Start of Exercise materials

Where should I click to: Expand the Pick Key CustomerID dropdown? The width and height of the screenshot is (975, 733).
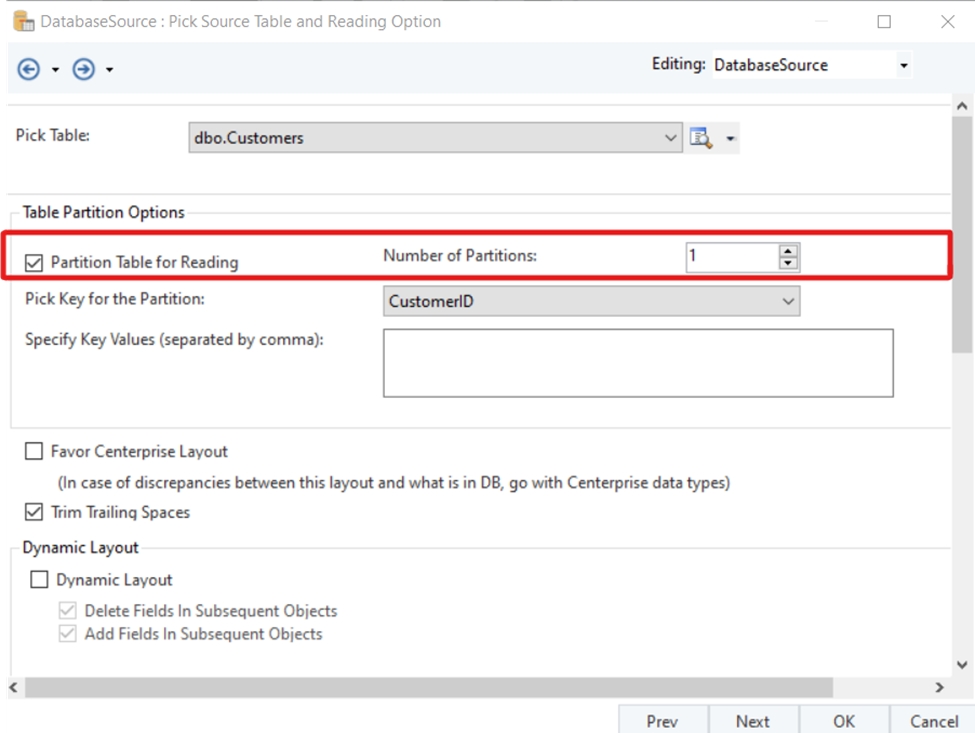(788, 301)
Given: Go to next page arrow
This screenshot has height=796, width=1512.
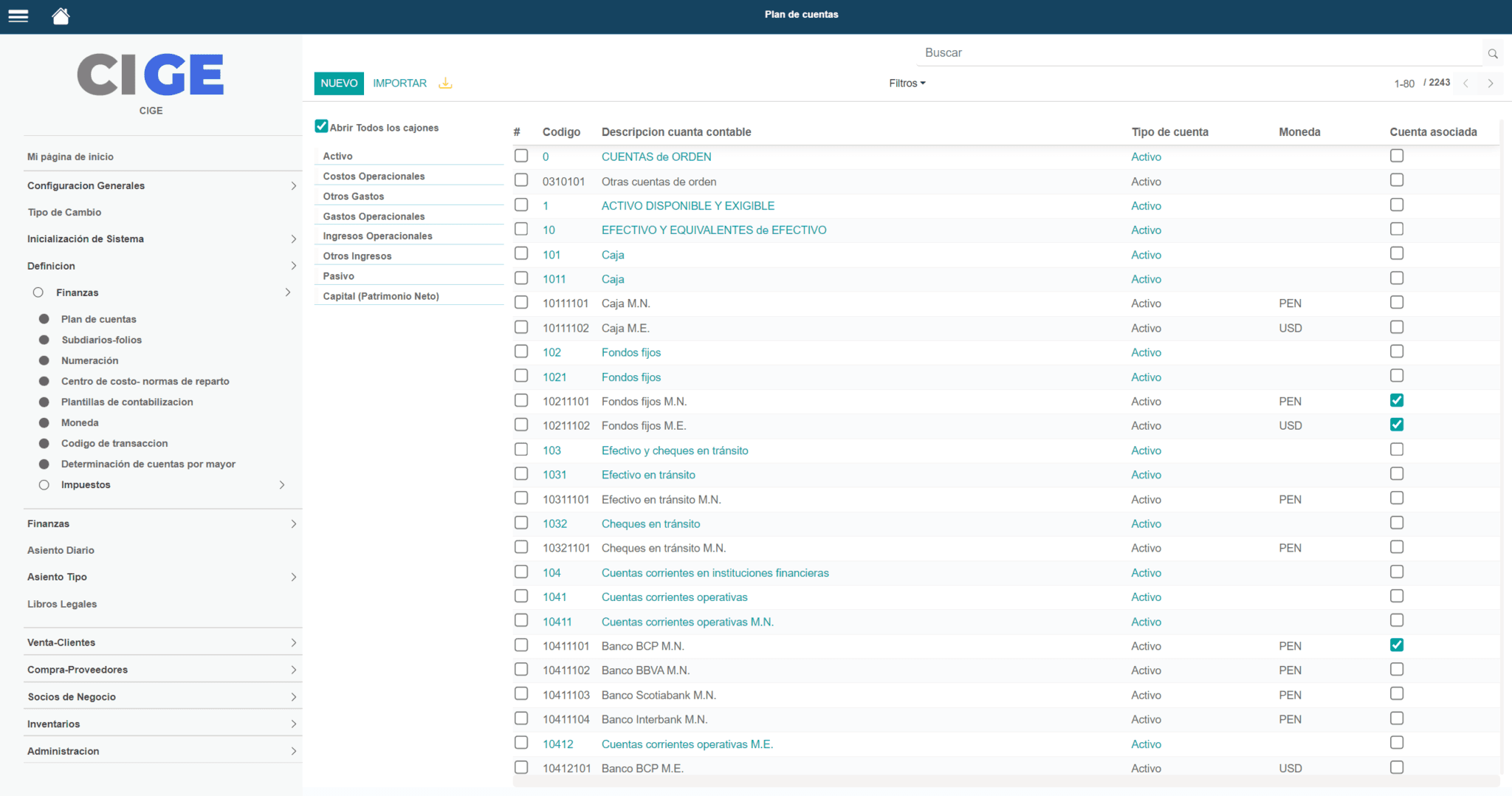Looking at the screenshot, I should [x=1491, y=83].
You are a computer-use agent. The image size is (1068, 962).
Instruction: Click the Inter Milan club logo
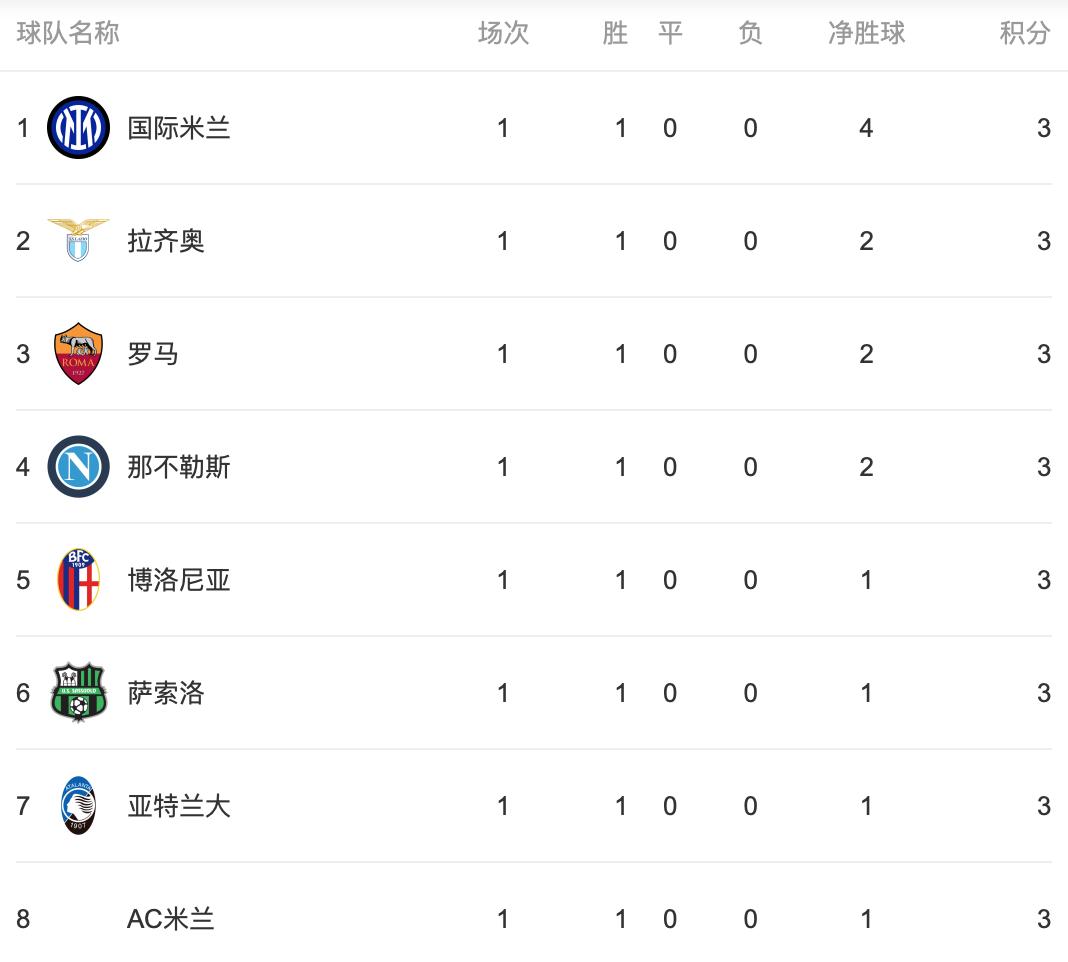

End of Exercise materials

Work instructions: In the records above, locate the line with "Given: Go to next page arrow"; output it and each line after it through the last one, exactly, omitting pictures.

Result below:
Given: Go to next page arrow
This screenshot has height=796, width=1512.
Looking at the screenshot, I should [x=1491, y=83].
You are a computer-use agent. The image size is (1068, 962).
Instruction: Click the Inter Milan club logo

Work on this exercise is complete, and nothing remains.